── EXTRAIT PROPOSÉ ──

La cystite est une inflammation de la vessie et/ou de l’urètre. Elle est caractérisée par des brûlures mictionnelles, des besoins impérieux et plus fréquents. La pyélonéphrite aiguë signifie l’atteinte du rein. Elle est souvent caractérisée par une douleur lombaire et une fièvre.

Diagnostic

• On parle de cystite simple chez la femme de 15 à 65 ans, en dehors d’une grossesse, d’une rechute (on parle de rechute au delà de quatre infections par an) ou d’un terrain particulier (diabète…). La lecture d’une bandelette réactive trempée dans des urines fraîches, pratiquée au cabinet du médecin, permet d’établir la forte présomption d’une infection : nitrates et leucocytes positif, sans identifier le germe en cause.

• On parle de cystite compliquée chez la femme enceinte, en cas de rechute ou de terrain particulier (femme âgée, diabète, immunodépression, malformation urinaire…), chez l’homme et l’enfant. On pratique un examen cytobactériologique des urines (ECBU) et un antibiogramme.

───
── INFORMATIONS AFFICHÉES ──

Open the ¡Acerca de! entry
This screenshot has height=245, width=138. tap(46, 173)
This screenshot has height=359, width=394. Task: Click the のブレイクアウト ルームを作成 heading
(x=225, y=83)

───

EXERCICES À FAIRE:
1/ Recopiez le passage de l'extrait sur la cystite qui commence par "La cystite est" et se poursuit jusqu'à "germe en cause.".
2/ Énumérez toutes les situations dans lesquelles l'extrait sur la cystite parle de cystite compliquée.

RÉSULTATS DE L'EXERCICE:
1/
La cystite est une inflammation de la vessie et/ou de l’urètre. Elle est caractérisée par des brûlures mictionnelles, des besoins impérieux et plus fréquents. La pyélonéphrite aiguë signifie l’atteinte du rein. Elle est souvent caractérisée par une douleur lombaire et une fièvre.

Diagnostic

• On parle de cystite simple chez la femme de 15 à 65 ans, en dehors d’une grossesse, d’une rechute (on parle de rechute au delà de quatre infections par an) ou d’un terrain particulier (diabète…). La lecture d’une bandelette réactive trempée dans des urines fraîches, pratiquée au cabinet du médecin, permet d’établir la forte présomption d’une infection : nitrates et leucocytes positif, sans identifier le germe en cause.

2/
- Chez la femme enceinte
- En cas de rechute
- En cas de terrain particulier
- Chez l'homme
- Chez l'enfant